Dès le collège, je souffre et suis ennuyée plusieurs fois sur mon surpoids (mon apparence en général) et mes intérêts différents (ma façon de m'exprimer en général) de la majorité mais je ne relie pas clairement ma souffrance à ce qu'il se passe autour de moi particulièrement les attitudes de mes camarades, je le souçonne, je me dis que c'est cette ambiguité de ne pas savoir qui me cause le mal-être que je ressens. J'oublie cette période en passant en lycée après quelques temps. Je trouve les lycéens moins verbaux et plus calmes mais je sens que je ne fonctionne pas comme eux du tout. Leurs intérêts ne m'intéressent pas et je ne sais pas comment le verbaliser. Particulièrement les intérêts pour les garçons. Non pas que je n'aie pas d'univers fantasmé, mais je n'ai que cela justement, de la mentalisation amoureuse, je ne me sens pas prête pour quelque chose de sensoriel, de réel. C'est une période dure pour une autre raison et je pense qu'à l'issue je fais une dépression. Mes camarades ne sont pas particulièrement bienveillants mais je trouve enfin des jeunes de mon âge gentils, avec qui on peut parler un minimum dès la seconde. Et ça me rassure. Mais c'est donc de me sentir dans la non-envie d'investir (ou je crois respectivement le non-soutien par des autres pour l'investir) ce qu'ils investissent qui me fait déprimer. Je crois rétrospectivement que je me sens comme la personne qui n'a jamais fait de danse et toute sa classe en a fait et le premier cours de danse toutes les petites filles ont un bon niveau et soit on peine déjà à enchaîner deux pas corrects sans compter que je sens que mes jambes sont raides et mon corps comme un bloc, raide lui aussi sans que j'aie de maladie physique a priori et donc encore plus de confusion.

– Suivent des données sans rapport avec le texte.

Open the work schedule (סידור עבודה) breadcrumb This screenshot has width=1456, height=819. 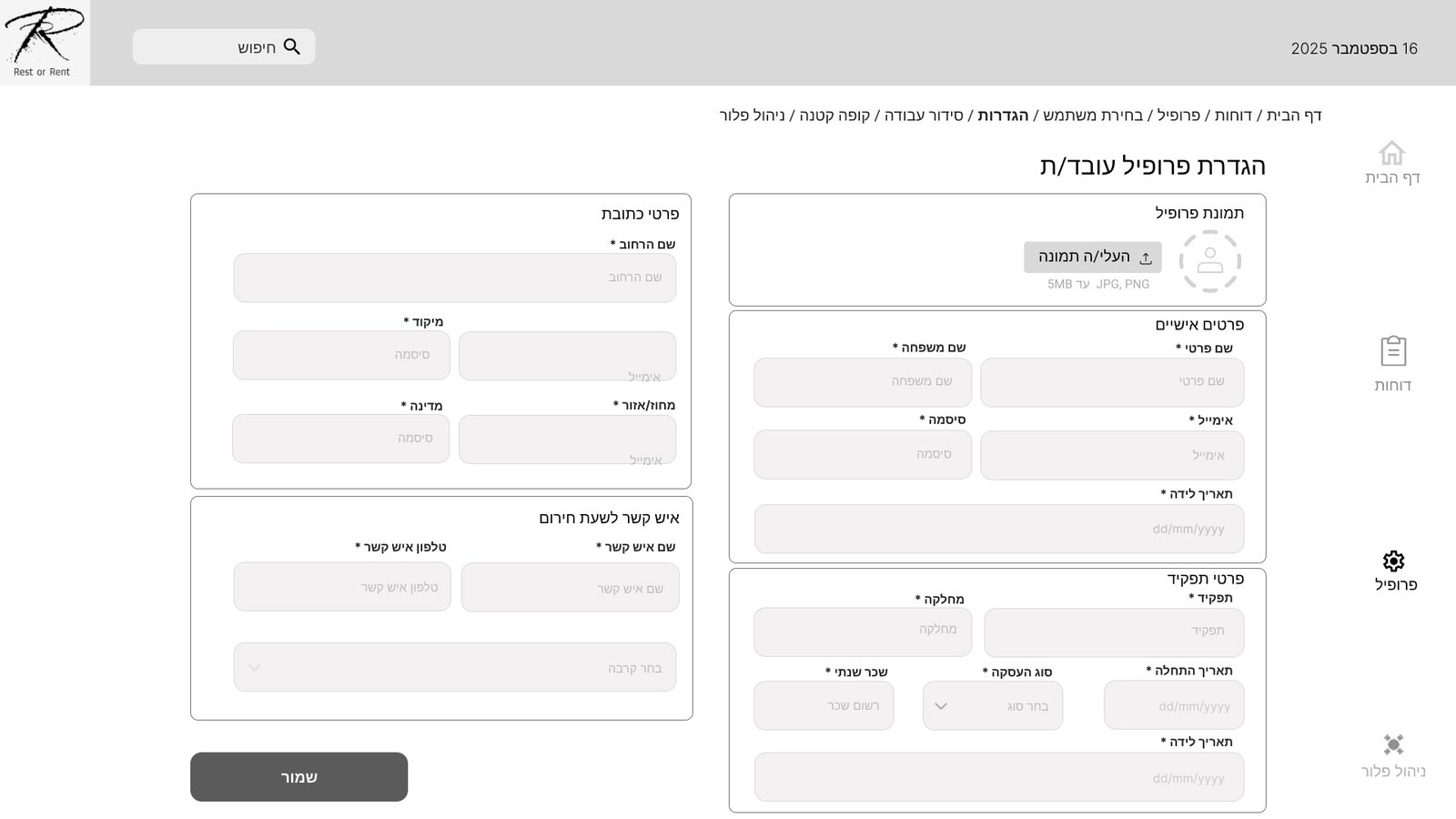click(924, 116)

Je crois que j'ai besoin d'écrire sur ces évènements de vie car il m'est difficile de faire autant de sens d'eux là aujourd'hui. J'ai entendu des personnes me dire que ce n'est pas parce qu'on met un nom sur quelque chose que la difficulté s'arrange massivement, je suis d'accord mais je pense que dans mon cas, moi j'aurai besoin de digérer tous ces évènements que je n'avais pas su digérer en l'absence de connaissance d'une cause assez logique pour les expliquer, les causes jusqu'ici me laissaient partiellement satisfaite. Et me donnaient l'impression qu'il me manquait une partie de moi. Une partie de ma vie, comme si je ne pouvais jamais être pleinement moi et une souffrance de ressentir que je ne fonctionnais pas à plein régime de fait, d'ignorer la cause qui sous-tendait tout et le ressenti d'une cause centrale unique sans pouvoir le justifier de façon logique jusqu'ici. J'admire les personnes qui peuvent avancer tout en ignorant la cause des difficultés qu'ils surmontent chaque jour. Pour ma part, j'ai toujours refusé d'avancer dans ces conditions mais poussée par la nécessité j'ai dû me faire parfois un peu mal pour avancer malgré tout. Et prendre le temps de trouver un autre jour. Je crois que le mieux est de ménager la chèvre et le chou, continuer à chercher tout en continuant à avancer tous les jours. Pas s'arrêter trop longtemps ou trop avancer alors que ça tire tous les jours.